Caixa negra à espera do mercado
Ao descrever a "menina dos olhos" do curso de Engenharia Automóvel da ESTG de Leiria, a caixa negra para recolha de dados sobre o veículo e sobre o comportamento dos automobilistas, Fonseca Pereira não escondeu o desejo de que as suas potencialidades venham a ser aproveitadas. "Por enquanto é um projecto em evolução com intenção didáctica. Se houver alguma entidade que queira pô-la em produção, é perfeitamente possível", afirmou o investigador.
A aplicação desenvolvida na ESTG permite enviar dados em tempo real ou, em caso de acidente, regista informações nos 100 segundos anteriores e posteriores à ocorrência.

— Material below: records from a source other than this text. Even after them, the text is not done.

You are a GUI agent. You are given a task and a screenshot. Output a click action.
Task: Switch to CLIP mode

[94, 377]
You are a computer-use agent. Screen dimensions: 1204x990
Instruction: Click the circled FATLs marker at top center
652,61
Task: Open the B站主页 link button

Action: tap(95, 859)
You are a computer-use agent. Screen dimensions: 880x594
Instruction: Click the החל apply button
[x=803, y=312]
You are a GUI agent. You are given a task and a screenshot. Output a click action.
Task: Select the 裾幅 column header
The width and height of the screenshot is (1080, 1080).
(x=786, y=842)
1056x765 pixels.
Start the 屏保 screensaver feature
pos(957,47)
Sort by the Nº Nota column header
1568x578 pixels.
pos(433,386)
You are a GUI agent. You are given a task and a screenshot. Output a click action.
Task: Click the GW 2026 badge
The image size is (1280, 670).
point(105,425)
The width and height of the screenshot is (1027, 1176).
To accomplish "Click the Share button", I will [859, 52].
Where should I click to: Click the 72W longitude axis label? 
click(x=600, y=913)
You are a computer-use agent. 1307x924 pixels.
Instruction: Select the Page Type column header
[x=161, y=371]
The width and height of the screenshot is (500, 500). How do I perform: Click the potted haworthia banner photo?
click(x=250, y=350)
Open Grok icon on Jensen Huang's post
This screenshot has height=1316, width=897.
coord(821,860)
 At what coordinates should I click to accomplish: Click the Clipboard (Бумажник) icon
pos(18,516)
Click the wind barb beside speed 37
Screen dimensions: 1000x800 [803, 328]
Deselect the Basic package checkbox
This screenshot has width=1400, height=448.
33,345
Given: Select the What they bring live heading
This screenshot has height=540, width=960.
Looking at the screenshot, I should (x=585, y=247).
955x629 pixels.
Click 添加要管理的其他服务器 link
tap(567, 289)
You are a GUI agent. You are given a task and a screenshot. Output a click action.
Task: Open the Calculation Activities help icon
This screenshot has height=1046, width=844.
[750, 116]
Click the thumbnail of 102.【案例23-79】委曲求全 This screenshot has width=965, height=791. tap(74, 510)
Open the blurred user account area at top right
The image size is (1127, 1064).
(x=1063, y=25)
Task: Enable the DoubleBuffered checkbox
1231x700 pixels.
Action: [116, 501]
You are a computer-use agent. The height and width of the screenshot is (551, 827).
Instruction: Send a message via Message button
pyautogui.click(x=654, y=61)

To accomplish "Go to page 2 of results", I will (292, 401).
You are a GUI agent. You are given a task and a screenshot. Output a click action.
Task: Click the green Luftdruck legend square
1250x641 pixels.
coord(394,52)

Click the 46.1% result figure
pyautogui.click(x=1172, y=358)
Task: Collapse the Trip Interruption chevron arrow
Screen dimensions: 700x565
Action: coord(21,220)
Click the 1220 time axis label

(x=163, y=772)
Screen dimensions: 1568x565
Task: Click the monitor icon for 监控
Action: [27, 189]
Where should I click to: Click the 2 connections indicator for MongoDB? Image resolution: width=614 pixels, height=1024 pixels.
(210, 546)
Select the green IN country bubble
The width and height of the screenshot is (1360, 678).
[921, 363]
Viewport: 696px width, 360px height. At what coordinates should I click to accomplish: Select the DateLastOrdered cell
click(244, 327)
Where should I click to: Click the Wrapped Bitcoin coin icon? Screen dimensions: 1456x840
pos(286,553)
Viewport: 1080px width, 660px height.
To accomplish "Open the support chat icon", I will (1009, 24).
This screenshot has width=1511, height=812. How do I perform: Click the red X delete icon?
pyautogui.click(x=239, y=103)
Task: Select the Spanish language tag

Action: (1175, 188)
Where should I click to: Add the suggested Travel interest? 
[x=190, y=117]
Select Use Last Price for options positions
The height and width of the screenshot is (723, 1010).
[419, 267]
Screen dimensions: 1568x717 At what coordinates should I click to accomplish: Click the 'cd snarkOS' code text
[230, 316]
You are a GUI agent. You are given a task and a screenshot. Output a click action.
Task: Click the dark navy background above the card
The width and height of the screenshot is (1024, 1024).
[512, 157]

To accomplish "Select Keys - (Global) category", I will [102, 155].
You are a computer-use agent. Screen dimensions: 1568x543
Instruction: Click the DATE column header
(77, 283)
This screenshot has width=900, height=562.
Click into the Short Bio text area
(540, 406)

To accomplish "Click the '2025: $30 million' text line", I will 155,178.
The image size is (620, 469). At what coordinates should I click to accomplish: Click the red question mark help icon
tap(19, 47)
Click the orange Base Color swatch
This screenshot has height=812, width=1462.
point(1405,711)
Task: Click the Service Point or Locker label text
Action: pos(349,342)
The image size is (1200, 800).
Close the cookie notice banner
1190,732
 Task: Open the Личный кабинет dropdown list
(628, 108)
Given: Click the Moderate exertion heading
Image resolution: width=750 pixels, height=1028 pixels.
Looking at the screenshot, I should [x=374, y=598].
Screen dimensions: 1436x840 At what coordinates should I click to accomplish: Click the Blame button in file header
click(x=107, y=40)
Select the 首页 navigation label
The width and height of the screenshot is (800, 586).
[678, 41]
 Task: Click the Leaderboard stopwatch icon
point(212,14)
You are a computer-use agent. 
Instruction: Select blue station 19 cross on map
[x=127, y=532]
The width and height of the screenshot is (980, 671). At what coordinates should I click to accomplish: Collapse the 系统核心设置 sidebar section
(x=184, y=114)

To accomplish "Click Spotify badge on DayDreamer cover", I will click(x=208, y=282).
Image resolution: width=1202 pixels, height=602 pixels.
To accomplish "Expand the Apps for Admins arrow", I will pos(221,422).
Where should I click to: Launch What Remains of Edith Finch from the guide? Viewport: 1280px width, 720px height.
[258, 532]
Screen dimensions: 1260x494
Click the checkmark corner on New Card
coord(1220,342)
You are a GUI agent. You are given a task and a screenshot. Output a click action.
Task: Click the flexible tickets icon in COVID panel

Os parâmetros, descreve Fonseca Pereira, são "quase ilimitados", desde a aceleração ou desaceleração às rotações e temperatura do motor, passando pela actuação do sistema de travagem ou pela detecção do capotamento, quando ocorra.
Duas das marcas diferenciadoras relativamente a sistemas já existentes são a incorporação de um módulo GPS (que dá o posicionamento do veículo) e de outro GSM (envio de informação para exterior). O que, em tese, pode permitir o envio de um SMS para activar os meios de socorro.